The Big Challenges of Big Data

Here is this month’s piece from Brand Velocity, an Atlanta-based consulting firm that is putting Peter Drucker’s ideas into practice at major corporations.

In 1988, Peter Drucker wrote an article for Harvard Business Review called, “The Coming of the New Organization.” Twenty-five years later, Drucker’s “new organization” is still not here.

This observation may surprise some, especially given the way that so many executives and management writers are trumpeting the “Big Data revolution” in which we now find ourselves.

But from the standpoint of knowledge-work productivity—a term that Drucker himself coined—our ability to turn endless reams of facts and figures into genuinely useful information remains very immature. This isn’t due to the limits of technology. Indeed, the biggest Big Data challenge at the moment does not stem from the science but, rather, from how we’re struggling to have art and science come together through human beings.

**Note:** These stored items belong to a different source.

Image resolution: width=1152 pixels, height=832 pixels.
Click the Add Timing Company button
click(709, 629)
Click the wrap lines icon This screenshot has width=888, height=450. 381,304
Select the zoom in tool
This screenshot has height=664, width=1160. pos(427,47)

“Everyone in an organization should constantly be thinking through what information he or she needs to do the job and to make a contribution,” Drucker wrote in that 1988 essay. “This may well be the most radical break with the way even the most highly computerized businesses are still being run today. There, people . . . believe that information specialists know what data executives and professionals need in order to have information. But information specialists are tool makers. They can tell us what tool to use to hammer upholstery nails into a chair. We need to decide whether we should be upholstering a chair at all.”

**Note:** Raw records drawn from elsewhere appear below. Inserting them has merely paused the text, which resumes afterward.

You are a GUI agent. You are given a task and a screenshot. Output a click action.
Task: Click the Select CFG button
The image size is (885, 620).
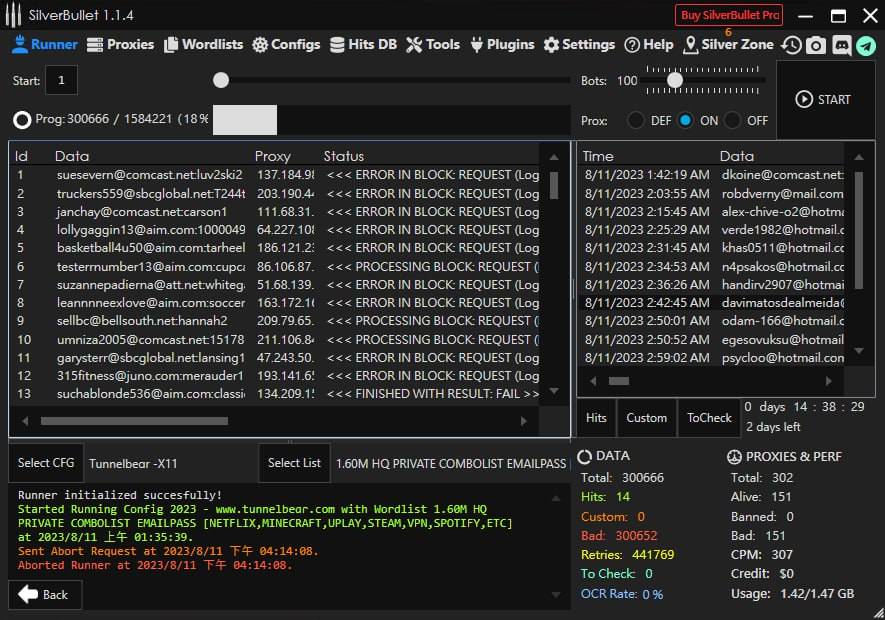[x=47, y=463]
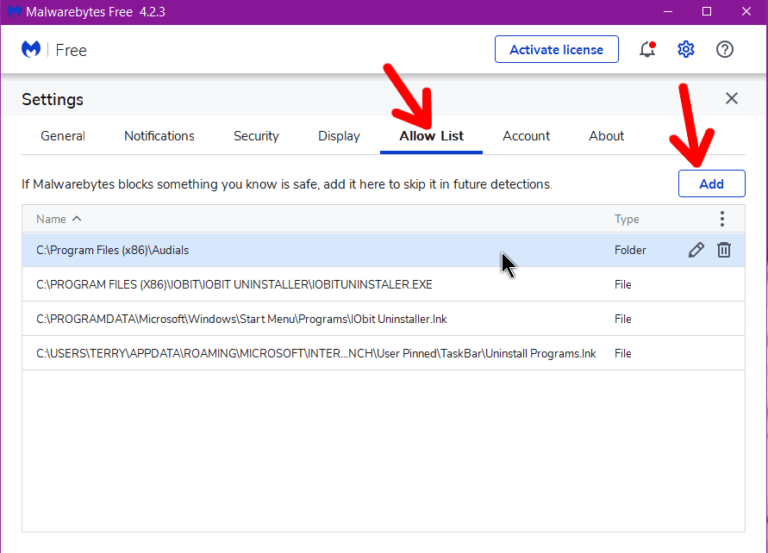This screenshot has width=768, height=553.
Task: Click the Activate license button
Action: pos(556,49)
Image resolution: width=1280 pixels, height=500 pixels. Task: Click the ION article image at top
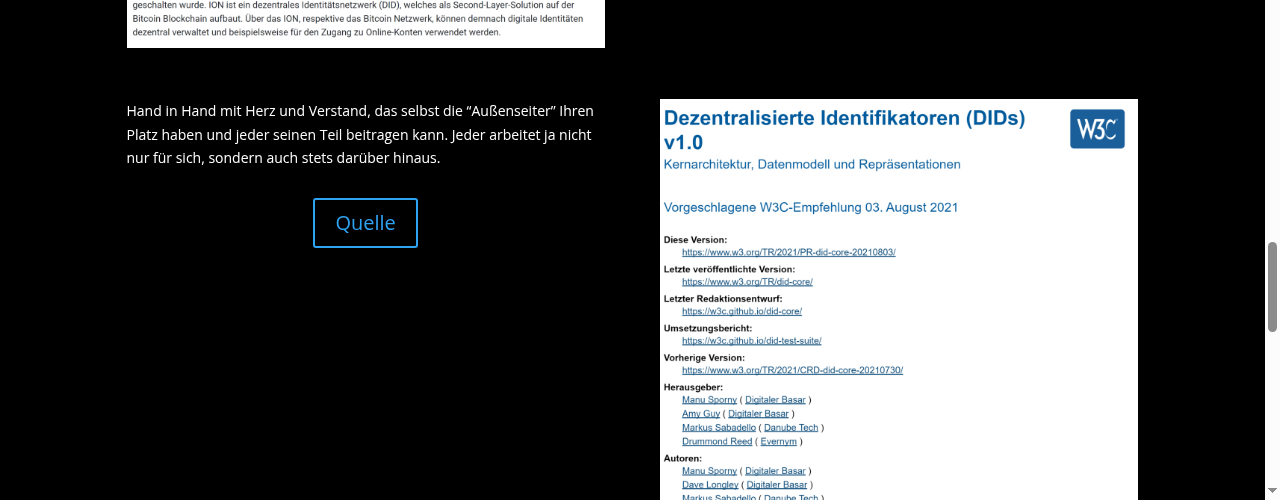click(x=366, y=24)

This is a point echoed by Upendra Belhe, senior vice president and chief enterprise business analytics scientist at Chubb Insurance. “Today’s biggest struggle,” he says, “is the need for companies to productively integrate what business people know with what data scientists know, to generate insights that can help companies make a meaningful difference.”

In our work at Brand Velocity, we find three common misunderstandings with Big Data. First, many executives assume that analytics are automatically worthy, regardless of an organization’s willingness and ability to make them actionable.

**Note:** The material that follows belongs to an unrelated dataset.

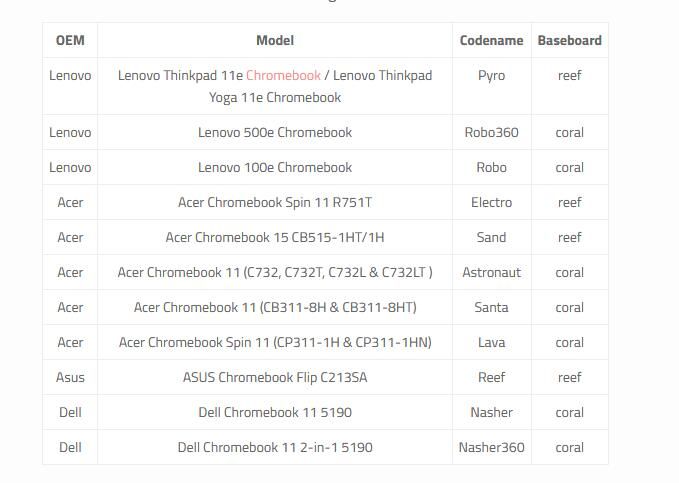679x483 pixels.
Task: Click Acer Chromebook Spin 11 R751T
Action: (x=275, y=202)
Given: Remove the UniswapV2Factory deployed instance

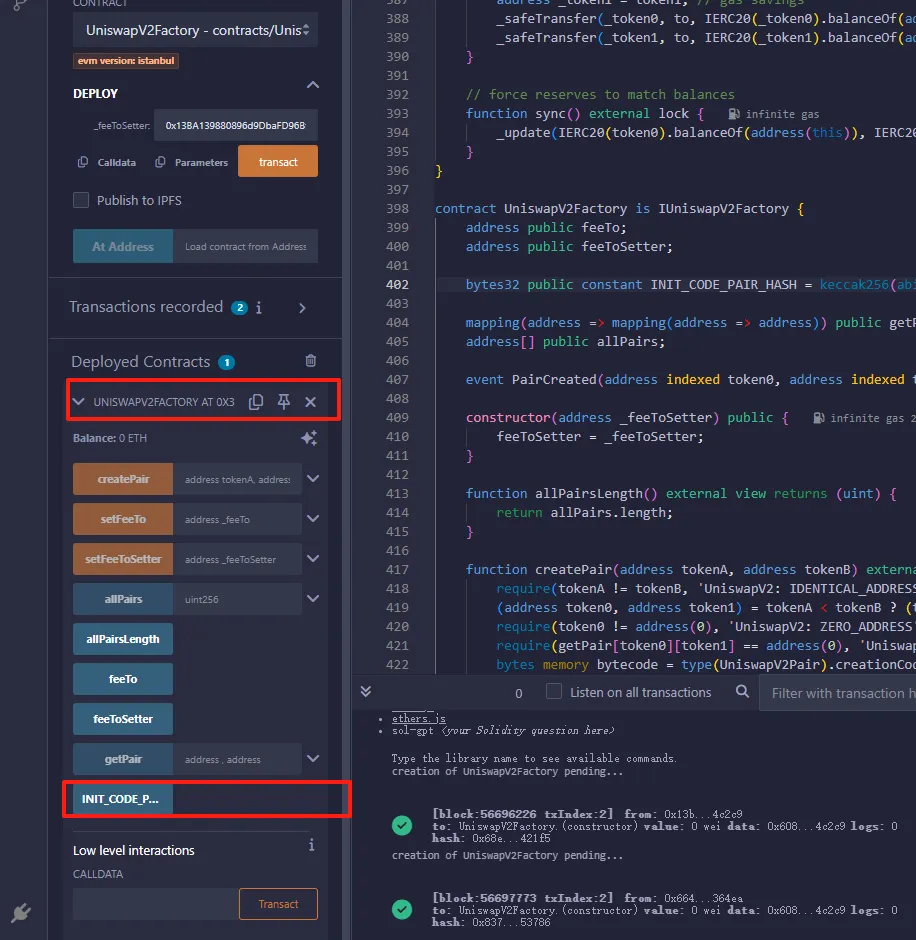Looking at the screenshot, I should click(310, 402).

Second, too many managers act as if one size fits all—that is, as if they don’t need to carefully tailor their company’s information systems to meet their particular structure and culture while also taking into account their inherent limitations and constraints.

Finally—and this speaks directly to the issue that Drucker raised—a large number of companies are mistakenly convinced that Big Data experts can add value even when they’re talking past or altogether ignoring the managers who must use the data for front-line decisions.

As Drucker taught, there is a huge difference between a piece of information that is merely thought provoking and one that can actually lead to action. Being actionable requires integration—with a clear strategy, excellent industry and company knowledge, good data quality, and business and data experts who are committed to learning from one another.